Tess exchanged smiles with Gwen Crowther then sighed deeper into her chair, almost slipping from the taut Regency-striped fabric, and only half listened whilst Carola ran through details of the upcoming Feast. ‘Sponsorship – Ratty?’

Ratty saluted. ‘One stall, ma’am.’

‘Elaine, can we count on The Three Fishes for another? We’ve got corn dollies, hand-knits, tombola, white elephant, candles and aromatherapy oils, and then the table-toppers.

‘Raffle – a hamper (ta, Gwen), half-a-doz bottles of wine from The Three Fishes (thanks, Elaine), oil change and service from MAR Motors, cut-and-blow from Angel, hand-knitted Dennis the Menace and Bart Simpson, half a day’s gardening from the landscape man. And hand stencilling from me.’

Ratty whispered, ‘Hope I don’t win that!’

Oblivious, Carola ran on about erecting the stalls, decorating the stalls, filling the stalls, manning the stalls. Dismantling the stalls and turning them into tables for the finger buffet at the evening dance.

‘Now, Tess, I’m relying on you.’

Having been concentrating on avoiding Ratty as he tried to pull loose the laces of her Doc Martens with his feet, Tess stumbled. ‘Me? Pardon?’

Carola’s hair was even blonder than Olly’s. With the waxy transparency of skin and lips that were nearly colourless. If she ever got a commission to paint a ghost, Carola would be a great sitter – if she’d sit still for more than five minutes!

‘As our resident artist, would you be prepared to paint a picture for us? An original “Nigel” perhaps?’

‘Copyright,’ Tess intercepted hastily, although copyright rested with herself.

‘Oh dear. I was hoping yours could be top raffle prize? I was seeing you signing the work for the winner? For the photo to go in the evening paper.’ She made a rectangle with her hands and looked through.

It wasn’t a bad idea. She could send the clipping to her agent. Tess agreed cautiously. ‘But I’ll create something new, specially.’

Carola clapped. ‘Wonderful!

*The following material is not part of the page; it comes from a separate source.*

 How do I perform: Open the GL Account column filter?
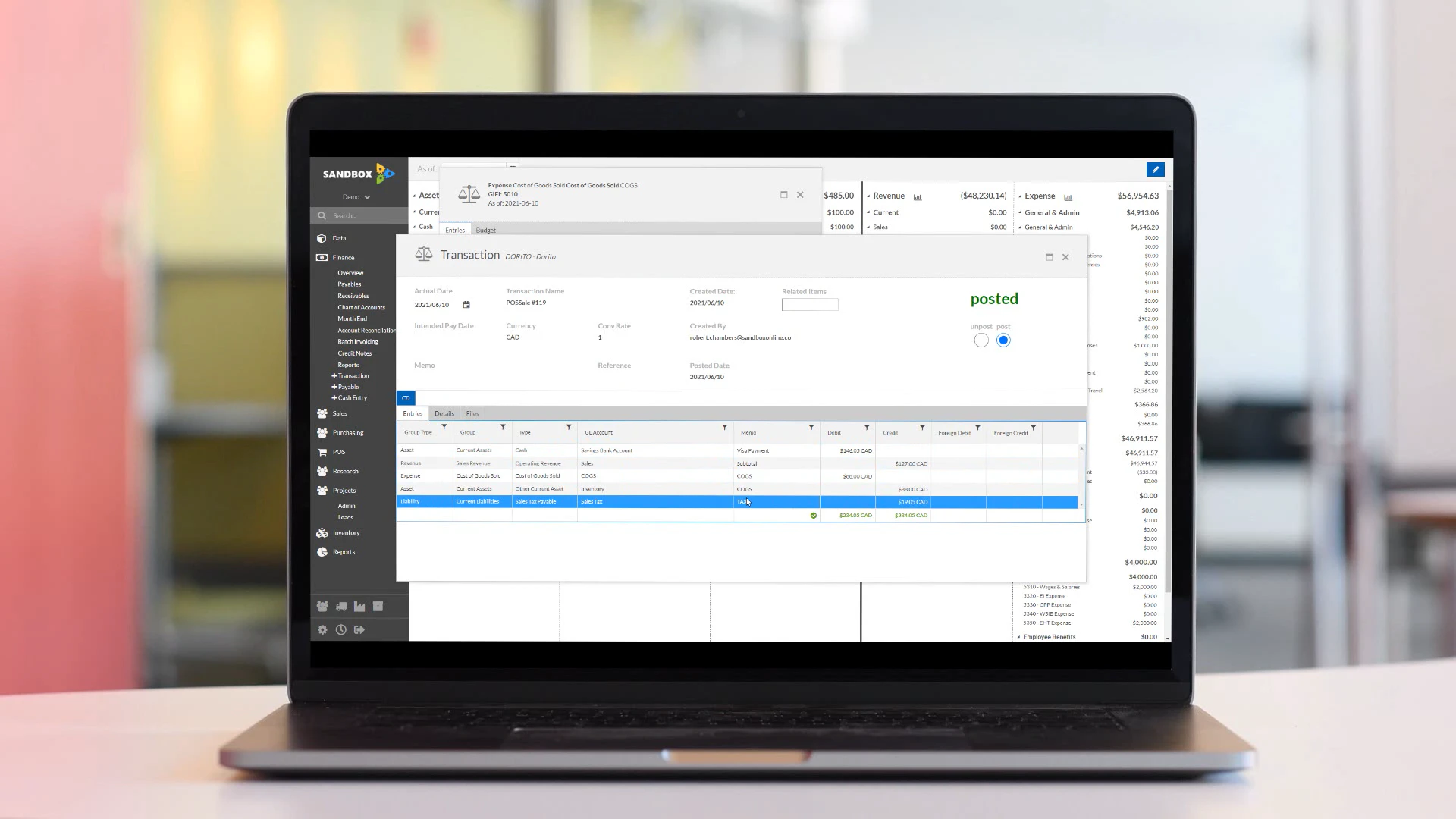[x=724, y=428]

It could be the start of something, a character just for the Feast every year! Perhaps something to reflect the agriculture all around us. A sheep?’

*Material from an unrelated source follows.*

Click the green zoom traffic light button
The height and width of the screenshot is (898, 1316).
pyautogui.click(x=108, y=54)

‘I come up with my own ideas.’

‘Oh, oops! Whatever!’

Interminable, the meeting, with disgusting refreshments in the shape of sesame-seed toffee fingers, herbal tea and home-made wine. A long evening full of Carola’s enthusiasm and everyone else’s long-suffering cooperation.

‘Good job it’s for the village – and no one else wants to do it,’ Ratty observed as they marched back down
Main Road
, laden with sleepy children, hurrying to keep warm. ‘Or I’d have to pull her head off to shut her up!’

Gwen brought Milky Bars out from her shop for the children and everyone shivered on the garage forecourt whilst the adults chose between Wagon Wheels and Mars Bars.

And then it happened.

One minute Tess was enjoying being part of the group, teasing Angel about whether or not she’d babysit on Friday evening, Ratty’s arm warm against hers as she opened the chocolate wrapper for a suddenly wakeful Toby, Ratty grinning down at her and calling her Princess.